Mouvement anti-Israël : Columbia exhorte les manifestants à lever le camp
La présidente de l'université a déploré que les négociations entre Columbia et un groupe d'étudiants n'ait pas débouché sur un accord pour démanteler le "village" de 200 tentes
La tension est vive lundi à l’université Columbia à New York, épicentre des manifestations pro-palestiniennes qui secouent de nombreux campus aux Etats-Unis, des étudiants refusant de quitter le site, « sauf par la force », malgré un ultimatum de la direction sous peine de sanctions.
Minouche Shafik, la présidente de l’établissement – l’un des plus prestigieux du pays – a exhorté dans un communiqué les étudiants à quitter leur campement après l’échec de négociations lancées mercredi dernier.
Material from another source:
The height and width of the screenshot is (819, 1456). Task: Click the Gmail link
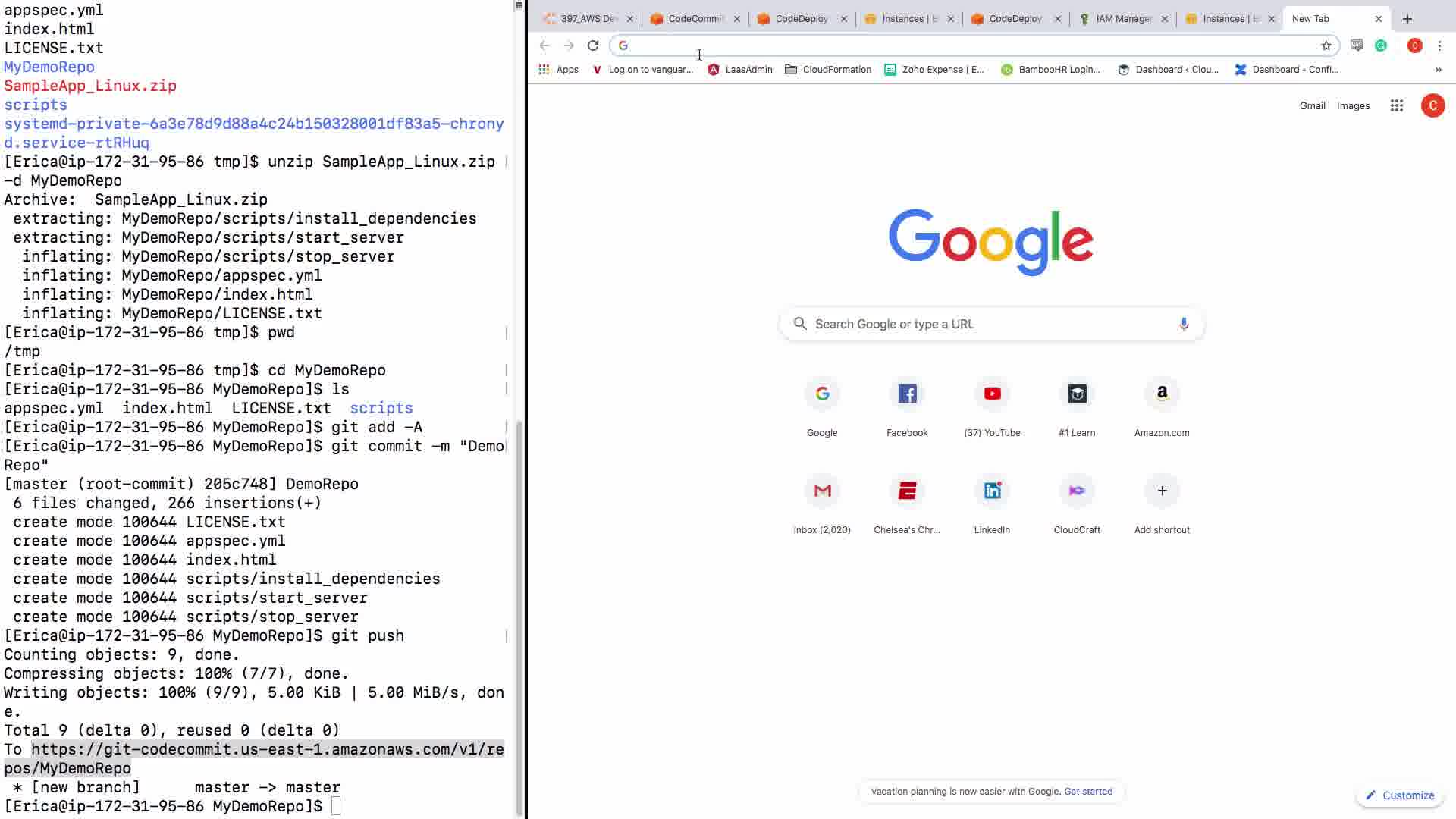click(x=1312, y=106)
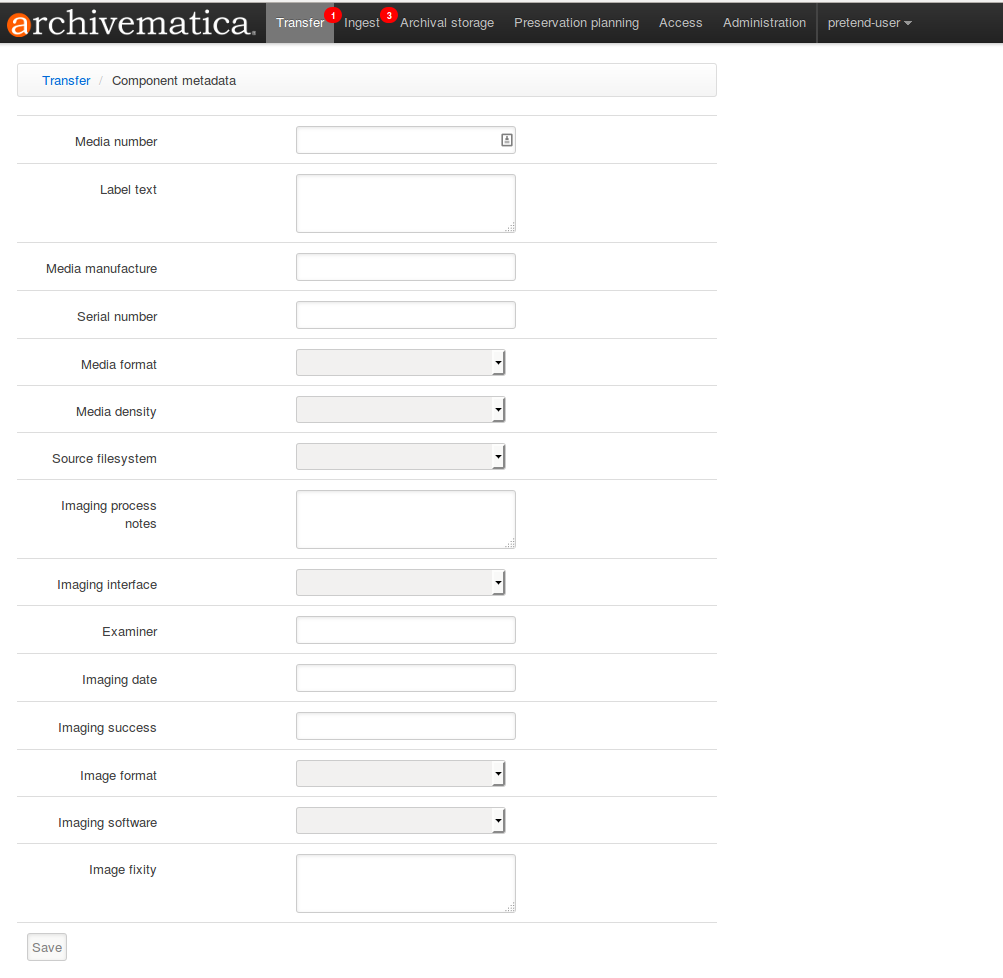Go to the Archival storage tab
The height and width of the screenshot is (978, 1003).
(447, 23)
Dans un document distribué aux manifestants, intitulé « Avis au campement », l’université exige qu’ils évacuent les lieux à 14H00 (18H00 GMT). Sinon, « vous serez suspendus dans l’attente d’une enquête », selon le texte.
Des étudiants avaient aussitôt appelé à un rassemblement suivi d’une conférence de presse pour « protéger le campement ».
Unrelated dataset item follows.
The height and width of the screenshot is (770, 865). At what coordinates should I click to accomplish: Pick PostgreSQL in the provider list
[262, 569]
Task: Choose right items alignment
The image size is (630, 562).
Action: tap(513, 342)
« Nous ne serons pas délogés, sauf par la force », a crié à la tribune Sueda Polat, une dirigeante étudiante du mouvement.
A l’heure de l’expiration de l’ultimatum, des dizaines de jeunes ont défilé, le visage caché par des masques sanitaires, marchant autour du campus en tapant des mains et en chantant « Libérez la Palestine », selon une journaliste de l’AFP qui a dénombré une cinquantaine de personnes restantes dans le camp.
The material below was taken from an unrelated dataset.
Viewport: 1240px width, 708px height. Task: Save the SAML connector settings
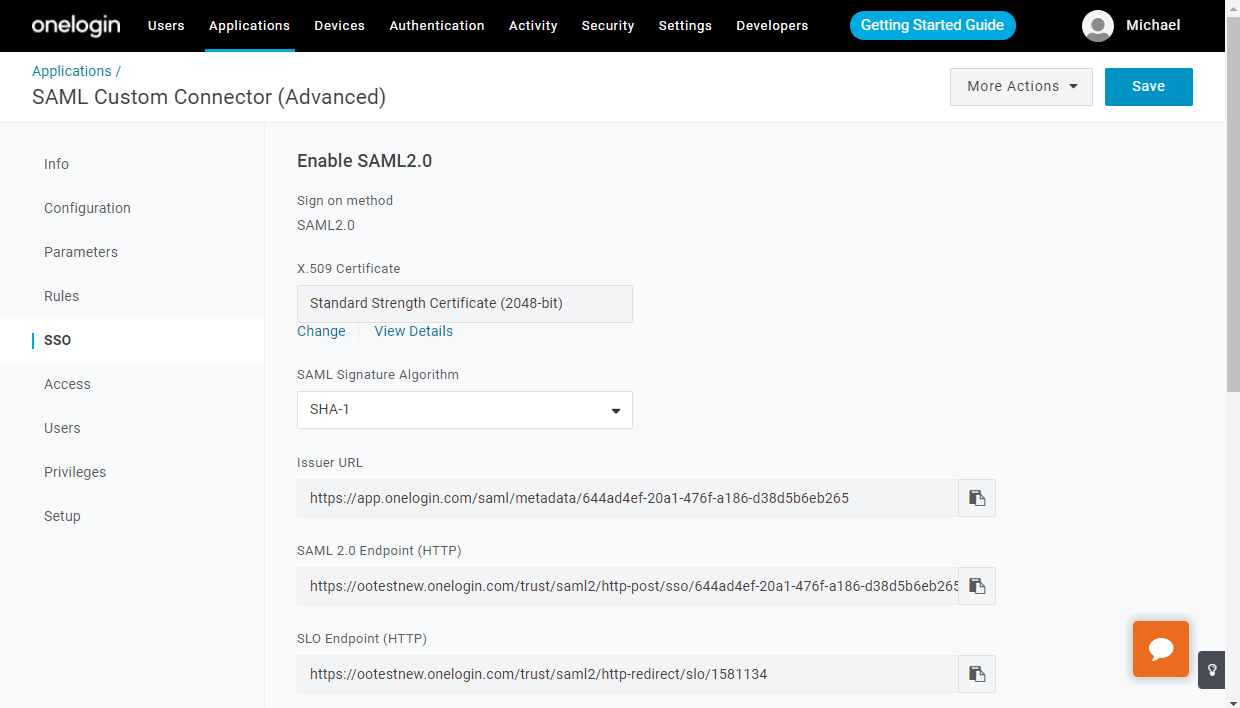click(1148, 86)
Pour Joseph Howley, professeur à Columbia, le communiqué de l’université équivaut à « céder aux pressions politiques externes ». La direction de l’établissement choisit, estime-t-il auprès de l’AFP, de partir du « postulat selon lequel la simple présence d’un discours politique au nom de la Palestine est une menace pour les juifs comme moi », ce qui est « absurde et dangereux ».
Cela fait une dizaine de jours qu’une vague de protestation s’étend dans les universités américaines. Le mouvement est parti de Columbia où une centaine d’étudiants pro-palestiniens, qui avaient lancé une occupation des pelouses du campus pour réclamer la fin de la guerre à Gaza, ont été interpellés le 18 avril.
Depuis, des centaines de personnes – étudiants, enseignants et militants – ont été brièvement interpellées, parfois arrêtées et poursuivies en justice dans plusieurs universités à travers le pays.
Les images de policiers anti-émeutes intervenant sur les campus, après avoir été appelés à la rescousse par les dirigeants d’universités, ont fait le tour du monde.
Débat tendu
Les manifestations ont ravivé le débat, déjà tendu voire violent depuis l’attaque du Hamas en Israël le 7 octobre, sur la liberté d’expression, l’antisionisme, et ce qui constitue de l’antisémitisme.
De nombreuses universités américaines se sont retrouvées au coeur de l’actualité avec le conflit à Gaza, et deux présidentes d’universités, dont celle de Harvard, ont dû démissionner il y a quelques mois après avoir été accusées de ne pas faire assez contre l’antisémitisme.
D’un côté, des étudiants et enseignants accusent leurs universités de chercher à censurer un discours politique, de l’autre plusieurs personnalités, dont des élus du Congrès, affirment que les militants attisent l’antisémitisme.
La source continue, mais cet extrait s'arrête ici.